Darryl Erickson, a long-time parishioner at St. Mary’s, who is the son of Cheyenne’s former mayor and a retired police officer, attested to those long-time relationships, saying it was difficult for him to reconcile his relationship with Hart with the allegations against the bishop, leading to skepticism of the latest actions taken against him.

Erickson recalls Hart as someone with a great sense of humor and “easy to talk to whether it’s about sports or current events.” For that reason, he admits that he believes Hart’s claims that he is innocent.

“Child abuse and the problems the Catholic Church is facing are very grave,” he told Crux.The allegations are very serious, but I temper that with my historical relationship and friendship with Bishop Hart.”

He said that he believed Biegler has a “difficult job” and “he makes his decisions based on the information he has.”

“I just counter that with my own personal relationship of who I believe Bishop Hart to be,” he added.

Martin’s sister recalled to Crux attending multiple social events and being shamed by one-time friends for disparaging the reputation of a man they believed to be a devoted bishop and priest.

Charlie Hardy, a former priest of the diocese and well-known local politician, told Crux that he was stunned when he heard the initial allegations, as was everyone else, because at the time it just wasn’t natural to believe such things could be true.

Meanwhile, at the Knights of Columbus hall in Cheyenne, a portrait of Hart still hangs, and the retired bishop continues to be a regular at their events.

For Biegler, whose first two years as a new bishop have been dominated by the Hart case, it’s been a difficult learning experience. Rather than spending that time getting to know the local families and casting a vision for the future, he’s first had to help reckon with its past.

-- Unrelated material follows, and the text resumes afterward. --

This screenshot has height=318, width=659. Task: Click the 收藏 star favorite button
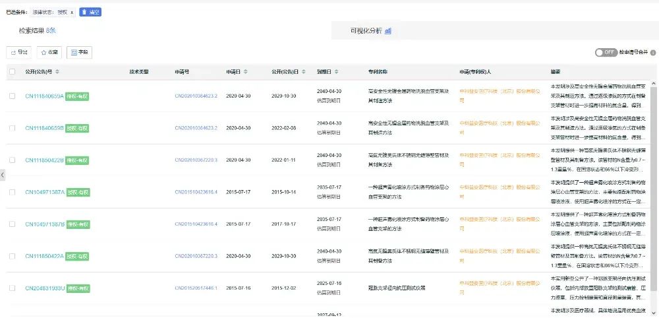click(x=49, y=52)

“Historically, as a church, we were concerned with the party we knew. In many cases, church leaders saw victims as adversaries not brothers and sisters, and they failed to show proper concern for them,” he told Crux.

In the last year, he’s traveled the state holding listening sessions trying to answer concerns of Catholic laity and priests alike who are seeking answers to understand the bold actions he’s taken since his arrival — often being subjected to hostile questions from both priests and laity who knew Hart well.

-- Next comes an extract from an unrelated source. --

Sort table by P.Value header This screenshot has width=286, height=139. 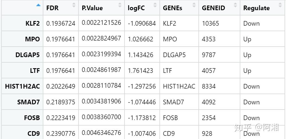click(x=92, y=8)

What’s become evident to him, he recalls, is that historically, “priests view fellow priests as brothers.”

“How do we now see victims in the same light?” he asks, noting that in most listening sessions more than an hour would pass before anyone would bother asking a question about the victim.

That emphasis on victims is welcome news for Martin — even if it’s decades too late and what he believes to be the rare exception for church leaders in responding to abuse. He said that a cloak of respectability is essential for sexual predators to continue their abuse.

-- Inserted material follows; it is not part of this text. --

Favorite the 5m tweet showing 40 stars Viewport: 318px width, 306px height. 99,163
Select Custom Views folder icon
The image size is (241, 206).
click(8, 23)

Martin said that Hart had done many beneficial and kind things for his family. He knew the charming, gregarious, and generous Hart as a pillar of the community, and as someone who had audiences with the pope — someone whose word would be believed over his own.

“Hart was also someone who used that reputation to pursue an agenda of sexual abuse for decades,” he told Crux.

In 2008, he recalls sitting around a conference room in Missouri where he was surrounded by fellow victims of Hart and diocesan officials.

“We are going to do better,” Bishop Robert Finn, the then-bishop of Kansas City-St. Joseph pledged to Martin and the other victims on hand as he met with them after a record payout of ten million dollars after the diocese reached a civil settlement against Hart.

Less than five years later, Finn would be forced to resign for his own handling of abuse in another prominent case — becoming the only U.S. bishop to be found guilty of the crime of failing to report a priest suspected of the abuse of minors.